I knew none of this. It happened a couple of weeks after I had finished that job, and I was just beginning a new role in the Health Department. Today’s constant newsfeed on the smart-phone didn’t exist then, and the interview had missed the evening news. It wasn’t till the day after the Minister’s run-in with journalists that I read in the paper what had happened in the Legislative Council the night before. The Minister told the Council that she had just been made aware of ‘The Meldrum Report’, which ‘contained some rather radical ideas about re-structuring the main arts bodies’. ‘But’, she went on, ‘it is certainly not my intention to implement any of these proposals.’
Which dropped me right in it. My first call was to the Arts Department CEO, but he never, and I mean never, got back to me. I wrote to the Minister, and got no reply. I was very stirred up, worried that my name would be mud in the arts world from now on. And it was, at least with people who didn’t know me well. Within a week, one Board I was on asked me to leave the room, while they discussed a vote of no confidence in me. This was brought on by a fellow Board member who happened to be CEO of one of the arts agencies I had recommended should be amalgamated with another. The vote was upheld; I returned to the meeting to be informed so; frostily thanked by the chairman, and asked to go. I gave a little speech, to a sea of thin lips, thanking them for the opportunity to support their work, and left in as dignified a manner as I could dredge up. The next few days were very hard for me.

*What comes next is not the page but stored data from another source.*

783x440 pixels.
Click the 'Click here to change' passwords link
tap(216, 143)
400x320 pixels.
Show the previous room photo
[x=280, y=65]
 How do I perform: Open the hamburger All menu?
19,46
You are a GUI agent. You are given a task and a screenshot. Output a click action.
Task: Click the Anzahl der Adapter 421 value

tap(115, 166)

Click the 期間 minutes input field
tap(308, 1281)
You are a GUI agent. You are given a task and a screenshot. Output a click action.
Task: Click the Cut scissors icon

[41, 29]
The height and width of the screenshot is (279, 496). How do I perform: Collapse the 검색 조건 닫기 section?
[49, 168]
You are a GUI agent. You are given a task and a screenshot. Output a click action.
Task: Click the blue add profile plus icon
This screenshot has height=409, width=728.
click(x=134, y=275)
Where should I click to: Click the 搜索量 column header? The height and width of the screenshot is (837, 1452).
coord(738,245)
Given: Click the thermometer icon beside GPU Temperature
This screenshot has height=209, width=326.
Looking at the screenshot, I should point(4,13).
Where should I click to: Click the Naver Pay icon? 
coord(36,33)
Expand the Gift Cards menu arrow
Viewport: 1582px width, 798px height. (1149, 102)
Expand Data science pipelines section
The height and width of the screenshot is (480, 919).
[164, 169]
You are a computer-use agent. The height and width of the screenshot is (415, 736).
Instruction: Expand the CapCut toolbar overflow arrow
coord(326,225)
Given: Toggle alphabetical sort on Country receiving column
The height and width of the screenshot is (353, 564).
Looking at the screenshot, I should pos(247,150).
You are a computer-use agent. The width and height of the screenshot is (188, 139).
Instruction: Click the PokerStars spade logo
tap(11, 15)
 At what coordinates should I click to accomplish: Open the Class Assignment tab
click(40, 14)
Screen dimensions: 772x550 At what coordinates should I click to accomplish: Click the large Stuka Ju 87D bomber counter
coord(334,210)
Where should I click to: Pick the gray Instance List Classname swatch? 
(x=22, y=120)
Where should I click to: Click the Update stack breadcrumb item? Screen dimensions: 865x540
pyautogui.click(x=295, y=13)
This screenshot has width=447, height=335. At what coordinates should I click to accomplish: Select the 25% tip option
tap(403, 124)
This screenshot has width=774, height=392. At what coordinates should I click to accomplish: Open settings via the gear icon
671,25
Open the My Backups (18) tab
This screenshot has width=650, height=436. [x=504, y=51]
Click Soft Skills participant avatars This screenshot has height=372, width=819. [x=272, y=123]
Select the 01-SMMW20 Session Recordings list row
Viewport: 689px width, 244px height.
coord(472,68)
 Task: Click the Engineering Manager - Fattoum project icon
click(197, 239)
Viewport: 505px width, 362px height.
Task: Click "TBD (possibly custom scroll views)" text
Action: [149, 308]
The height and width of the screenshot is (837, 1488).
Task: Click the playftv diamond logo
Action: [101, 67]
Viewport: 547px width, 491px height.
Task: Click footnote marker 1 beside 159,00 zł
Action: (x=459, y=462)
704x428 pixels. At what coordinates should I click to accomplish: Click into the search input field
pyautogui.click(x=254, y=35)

Although I kept quiet, lots of people guessed correctly what had happened, and I didn’t lose any good friends. Ironically, because the arts world is so marginal to most peoples’ interests, almost nobody in the health/welfare world had even noticed. Which was great, because I didn’t want to deal with a reputation as a victim or a loser. As usual, I preferred to move on, even though I did feel wounded for a while. Some enmities persisted. The CEO of one arts company refused to speak with me ever again, whisking past me in the street or at events with exuberant disdain. But I could live with that. I was just doing my job; I was told funding cuts had to happen, and the proposals I made were the least damaging ones I could come up with. As for the Arts Minister, the CEO had told her significant savings were feasible without much political risk. He was wrong. So be it.
Recently Charmaine and I went to a fascinating talk on Japanese art from the 17th century. And there was the Arts Minister concerned, now long retired. We chatted easily, and I enjoyed her company for a few minutes. Those events in 1998 all seemed so unimportant now. We were just actors in a process of a type that goes on constantly. I know I did my best, and It’s likely she feels the same way about herself.